Instructions
1. Reproduce the passage of the GB28181 support article from "Enhancing SRS 5.0" to "make it interesting.", word for word.
2. Name every GB functionality that the GB28181 support article marks as not supported by srs-gb28181.

Enhancing SRS 5.0 with GB28181 Support: Challenges, Solutions, and Integration Strategies

Supporting GB28181 is the right thing to do, while it may also be a challenging task. These challenges make it interesting.

Introduction

With the efforts of many friends, SRS has numerous GB functionalities, details can be found in srs-gb28181[1]. Due to the complexity of GB and cameras, there are also many issues, especially stability problems. This is why GB has not been integrated into the SRS 5.0 branch yet.

Now that SRS 5.0 is nearing a feature freeze, we have added several significant features and improvements. The last feature under consideration is whether to support GB. Given the current stability performance of GB, it certainly cannot be fully merged. Is there a way to achieve a more stable integration?

Reducing features naturally improves stability. Therefore, a possible approach for merging into SRS 5.0 is to merge only the simplest GB capability, which we will call PoC. Here is a list of GB functionalities I am aware of:

  1. 1. Camera registration via SIP. Supported by srs-gb28181. PoC supported.
  2. 2. Automatic camera stream pushing. Supported by srs-gb28181. PoC supported.
  3. 3. GB/2016 to RTMP protocol conversion. Supported by srs-gb28181. PoC supported.
  4. 4. SIP signaling over TCP. Supported by srs-gb28181. PoC supported.
  5. 5. Single-port media transmission via TCP. Supported by srs-gb28181. PoC supported.
  6. 6. SIP signaling over UDP. Supported by srs-gb28181. PoC not supported.
  7. 7. Single-port media transmission via UDP. Supported by srs-gb28181. PoC not supported.
  8. 8. GB/2011 to RTMP protocol conversion. Supported by srs-gb28181. PoC not supported.
  9. 9. Multi-port media transmission via UDP/TCP. Supported by srs-gb28181. PoC not supported.
  10. 10. GB stream query via HTTP API. Supported by srs-gb28181. PoC not supported.
  11. 11. PTZ camera control via HTTP API. Supported by srs-gb28181. PoC not supported.
  12. 12. Web management interface. Supported by srs-gb28181. PoC not supported.
  13. 13. GB lower-level servers. Not supported by srs-gb28181. PoC not supported.
  14. 14. GB voice intercom. Not supported by srs-gb28181. PoC not supported.
  15. 15. GB playback. Not supported by srs-gb28181. PoC not supported.
  16. 16. GB encrypted transmission. Not supported by srs-gb28181. PoC not supported.

Note: PoC refers to the GB capability that SRS 5.0 plans to integrate. srs-gb28181[2] refers to the current GB capabilities supported by SRS.

The conditions for merging into 5.0 include assessing whether it can achieve a relatively stable state and consistently maintaining this feature. From these two perspectives, fewer features are beneficial to these two goals.

In practical applications, it is almost impossible to launch a GB project directly using SRS. In fact, no open-source project can accomplish this because GB involves a lot of business customization and requires deep customization to go online. Based on this judgment, the GB of SRS and multithread support are similar, mainly providing a basic framework to facilitate customization, allowing users to have a relatively stable foundation during customization.

Item coordinate data
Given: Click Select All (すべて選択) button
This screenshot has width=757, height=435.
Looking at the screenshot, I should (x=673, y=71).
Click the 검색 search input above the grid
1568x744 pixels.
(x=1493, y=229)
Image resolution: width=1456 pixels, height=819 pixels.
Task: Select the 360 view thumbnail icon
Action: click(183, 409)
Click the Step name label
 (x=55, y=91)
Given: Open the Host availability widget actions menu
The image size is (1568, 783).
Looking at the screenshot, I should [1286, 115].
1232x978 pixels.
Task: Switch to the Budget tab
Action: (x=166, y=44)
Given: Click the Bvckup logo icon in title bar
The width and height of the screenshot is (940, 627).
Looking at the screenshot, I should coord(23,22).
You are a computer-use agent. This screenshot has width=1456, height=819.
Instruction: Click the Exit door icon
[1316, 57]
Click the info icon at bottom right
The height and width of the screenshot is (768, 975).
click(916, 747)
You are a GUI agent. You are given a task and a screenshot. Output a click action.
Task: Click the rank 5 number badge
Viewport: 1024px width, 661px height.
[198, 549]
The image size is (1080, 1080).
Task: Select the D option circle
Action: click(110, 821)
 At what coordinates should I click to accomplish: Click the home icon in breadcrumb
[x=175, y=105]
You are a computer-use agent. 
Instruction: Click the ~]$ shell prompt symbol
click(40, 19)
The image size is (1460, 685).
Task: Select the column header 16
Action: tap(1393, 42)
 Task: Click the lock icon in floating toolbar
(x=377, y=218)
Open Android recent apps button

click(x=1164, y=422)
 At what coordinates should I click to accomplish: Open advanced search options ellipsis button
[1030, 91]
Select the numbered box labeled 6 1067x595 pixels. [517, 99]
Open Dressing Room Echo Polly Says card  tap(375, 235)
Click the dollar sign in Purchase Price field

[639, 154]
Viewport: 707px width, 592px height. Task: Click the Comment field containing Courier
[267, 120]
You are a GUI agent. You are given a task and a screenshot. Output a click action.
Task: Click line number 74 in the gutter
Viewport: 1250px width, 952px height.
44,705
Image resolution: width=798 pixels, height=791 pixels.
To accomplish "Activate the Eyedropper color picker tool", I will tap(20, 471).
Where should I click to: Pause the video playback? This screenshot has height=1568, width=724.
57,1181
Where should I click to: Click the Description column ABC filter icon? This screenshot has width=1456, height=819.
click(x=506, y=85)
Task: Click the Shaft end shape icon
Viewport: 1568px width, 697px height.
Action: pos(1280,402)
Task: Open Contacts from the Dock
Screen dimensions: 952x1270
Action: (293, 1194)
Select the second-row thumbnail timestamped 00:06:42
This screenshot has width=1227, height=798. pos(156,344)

Answers for the exercise
1.
Enhancing SRS 5.0 with GB28181 Support: Challenges, Solutions, and Integration Strategies

Supporting GB28181 is the right thing to do, while it may also be a challenging task. These challenges make it interesting.

2.
- GB lower-level servers
- GB voice intercom
- GB playback
- GB encrypted transmission